Avec Les Forbans de la nuit, Jules Dassin imprime sur pellicule tous les éléments du parfait film noir. De toute beauté, la photographie noir et blanc de Mutz Greenbaum applique l'expressionnisme cher au genre, tandis que la musique de Franz Waxman et le montage vif de Nick de Maggio et Sidney Stone précipitent le héros dans sa chute inévitable. Bien qu'à l'opposé de son travail remarquable dans La Cité sans voiles, Jules Dassin tire tout autant un formidable parti de son tournage en extérieurs : contrairement à son film précédent où il mettait en avant l'ampleur de l'architecture de New York pour en faire presque un personnage à part entière, le réalisateur ne montre de Londres que ses quartiers malfamés, ses bouges enfumés et ses impasses et ruelles sordides, asphyxiant le spectateur autant que son personnage.

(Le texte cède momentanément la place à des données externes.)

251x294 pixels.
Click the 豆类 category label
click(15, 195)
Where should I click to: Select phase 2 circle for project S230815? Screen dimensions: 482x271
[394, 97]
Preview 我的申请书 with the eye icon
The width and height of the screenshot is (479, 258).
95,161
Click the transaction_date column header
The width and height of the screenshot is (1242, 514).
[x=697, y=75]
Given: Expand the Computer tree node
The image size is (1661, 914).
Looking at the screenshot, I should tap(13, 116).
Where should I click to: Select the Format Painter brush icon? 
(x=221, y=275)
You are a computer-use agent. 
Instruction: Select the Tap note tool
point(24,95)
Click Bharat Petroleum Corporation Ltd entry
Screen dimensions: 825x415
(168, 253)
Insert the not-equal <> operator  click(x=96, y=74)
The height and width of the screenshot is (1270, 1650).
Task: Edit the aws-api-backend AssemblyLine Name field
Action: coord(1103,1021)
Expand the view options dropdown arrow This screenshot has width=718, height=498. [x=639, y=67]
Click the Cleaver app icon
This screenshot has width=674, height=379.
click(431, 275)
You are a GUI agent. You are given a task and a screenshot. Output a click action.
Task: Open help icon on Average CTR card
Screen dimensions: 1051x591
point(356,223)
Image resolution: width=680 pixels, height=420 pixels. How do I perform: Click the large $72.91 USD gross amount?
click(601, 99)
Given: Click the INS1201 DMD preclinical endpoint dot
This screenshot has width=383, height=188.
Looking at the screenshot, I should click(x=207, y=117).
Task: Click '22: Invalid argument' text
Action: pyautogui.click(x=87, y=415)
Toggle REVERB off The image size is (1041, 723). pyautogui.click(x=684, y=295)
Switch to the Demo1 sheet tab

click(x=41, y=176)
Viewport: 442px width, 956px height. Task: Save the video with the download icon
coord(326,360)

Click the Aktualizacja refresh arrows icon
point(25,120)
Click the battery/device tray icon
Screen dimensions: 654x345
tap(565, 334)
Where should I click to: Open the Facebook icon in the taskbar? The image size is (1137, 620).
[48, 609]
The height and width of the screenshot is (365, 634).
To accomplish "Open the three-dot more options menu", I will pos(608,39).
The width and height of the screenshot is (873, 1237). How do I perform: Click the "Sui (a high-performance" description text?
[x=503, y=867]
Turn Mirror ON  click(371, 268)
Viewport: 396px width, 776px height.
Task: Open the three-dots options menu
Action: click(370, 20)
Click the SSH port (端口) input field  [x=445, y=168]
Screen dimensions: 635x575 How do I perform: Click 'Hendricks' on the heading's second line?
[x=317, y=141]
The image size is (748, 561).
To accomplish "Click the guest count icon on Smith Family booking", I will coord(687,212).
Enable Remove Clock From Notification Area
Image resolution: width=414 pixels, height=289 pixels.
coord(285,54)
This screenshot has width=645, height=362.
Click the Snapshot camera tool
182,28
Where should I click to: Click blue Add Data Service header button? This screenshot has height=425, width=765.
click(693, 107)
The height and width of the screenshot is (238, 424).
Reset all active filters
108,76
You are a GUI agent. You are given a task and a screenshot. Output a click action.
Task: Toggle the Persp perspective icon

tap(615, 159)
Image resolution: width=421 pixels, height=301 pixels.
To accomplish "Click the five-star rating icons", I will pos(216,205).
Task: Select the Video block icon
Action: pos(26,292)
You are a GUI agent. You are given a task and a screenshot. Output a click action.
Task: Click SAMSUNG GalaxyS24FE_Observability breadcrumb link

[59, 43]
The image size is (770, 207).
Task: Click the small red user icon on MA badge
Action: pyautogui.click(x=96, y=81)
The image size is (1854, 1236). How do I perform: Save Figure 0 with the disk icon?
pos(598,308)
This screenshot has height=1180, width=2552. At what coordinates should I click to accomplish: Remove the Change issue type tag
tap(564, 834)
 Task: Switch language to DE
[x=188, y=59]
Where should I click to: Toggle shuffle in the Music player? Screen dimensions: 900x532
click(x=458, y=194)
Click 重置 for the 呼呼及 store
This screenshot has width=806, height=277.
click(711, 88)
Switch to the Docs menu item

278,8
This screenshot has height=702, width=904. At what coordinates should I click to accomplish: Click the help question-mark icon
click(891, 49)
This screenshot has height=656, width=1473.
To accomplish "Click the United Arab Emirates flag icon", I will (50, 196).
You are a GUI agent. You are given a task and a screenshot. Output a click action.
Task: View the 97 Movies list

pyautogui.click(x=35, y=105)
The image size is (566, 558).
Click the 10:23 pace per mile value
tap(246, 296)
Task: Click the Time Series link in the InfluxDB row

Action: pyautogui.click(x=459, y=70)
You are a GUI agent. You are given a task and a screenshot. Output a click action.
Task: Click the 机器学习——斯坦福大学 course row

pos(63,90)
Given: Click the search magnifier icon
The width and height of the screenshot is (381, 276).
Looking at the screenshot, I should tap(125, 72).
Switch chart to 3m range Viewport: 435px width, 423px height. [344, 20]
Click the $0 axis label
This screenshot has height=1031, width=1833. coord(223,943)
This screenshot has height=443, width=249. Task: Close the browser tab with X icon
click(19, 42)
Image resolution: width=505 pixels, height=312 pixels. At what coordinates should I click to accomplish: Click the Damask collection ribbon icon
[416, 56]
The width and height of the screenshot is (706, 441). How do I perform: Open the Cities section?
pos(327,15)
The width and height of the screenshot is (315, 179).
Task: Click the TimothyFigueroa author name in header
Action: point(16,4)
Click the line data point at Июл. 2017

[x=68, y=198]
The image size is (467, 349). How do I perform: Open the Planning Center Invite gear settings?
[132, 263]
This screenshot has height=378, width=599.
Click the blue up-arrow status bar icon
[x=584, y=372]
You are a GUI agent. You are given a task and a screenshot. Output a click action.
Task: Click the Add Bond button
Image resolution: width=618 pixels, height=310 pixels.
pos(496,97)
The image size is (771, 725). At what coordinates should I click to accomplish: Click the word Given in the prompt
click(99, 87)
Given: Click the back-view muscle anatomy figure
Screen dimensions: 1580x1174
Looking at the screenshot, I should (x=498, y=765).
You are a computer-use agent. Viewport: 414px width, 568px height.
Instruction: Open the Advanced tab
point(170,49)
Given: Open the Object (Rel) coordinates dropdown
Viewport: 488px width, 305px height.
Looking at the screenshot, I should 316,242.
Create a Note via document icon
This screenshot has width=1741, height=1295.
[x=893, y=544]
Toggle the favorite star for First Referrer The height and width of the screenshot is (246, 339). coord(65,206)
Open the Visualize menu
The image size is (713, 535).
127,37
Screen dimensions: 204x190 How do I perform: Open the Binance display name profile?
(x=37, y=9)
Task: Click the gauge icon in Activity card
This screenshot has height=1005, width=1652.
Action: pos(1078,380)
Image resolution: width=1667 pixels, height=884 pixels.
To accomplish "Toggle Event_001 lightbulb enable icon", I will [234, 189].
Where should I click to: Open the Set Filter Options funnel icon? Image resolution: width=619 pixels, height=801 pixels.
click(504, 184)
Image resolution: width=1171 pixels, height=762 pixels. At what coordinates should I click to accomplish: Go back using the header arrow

Et quel personnage ! Entouré de seconds rôles remarquables, dont un Francis L. Sullivan particulièrement machiavélique (seule Gene Tierney, faire-valoir féminin et glamour de Fabian, se trouve réduite à montrer son joli minois), Richard Widmark brille dans ce rôle d'"artiste sans art", comme le décrit un des personnages. Presque enfantin dans sa persévérance à rester positif et idéaliste, ainsi que rusé quand il s'agit de trouver une nouvelle magouille, Widmark est d'une nervosité qui accroche forcément le spectateur, même quand il se pique parfois d'arrogance. Un loser magnifique en somme mais qui, étonnamment,
entraîne tout le monde dans sa chute ! A l'exception de Mary (mais j'ai déjà dit que le personnage était un peu vain), tous finiront tôt ou tard par sombrer dans l'échec permanent de Fabian, qu'ils le soutiennent ou non !
Ce sera la seule pointe d'ironie de ces Forbans de la nuit profondément désespéré, parfait prototype de film noir classique. Une sorte d'adieu à Hollywood que dût quitter Dassin pour cause de maccarthysme et qui, après cette réussite, enchaînera sur Du Rififi chez les hommes, davantage tourné vers la modernité.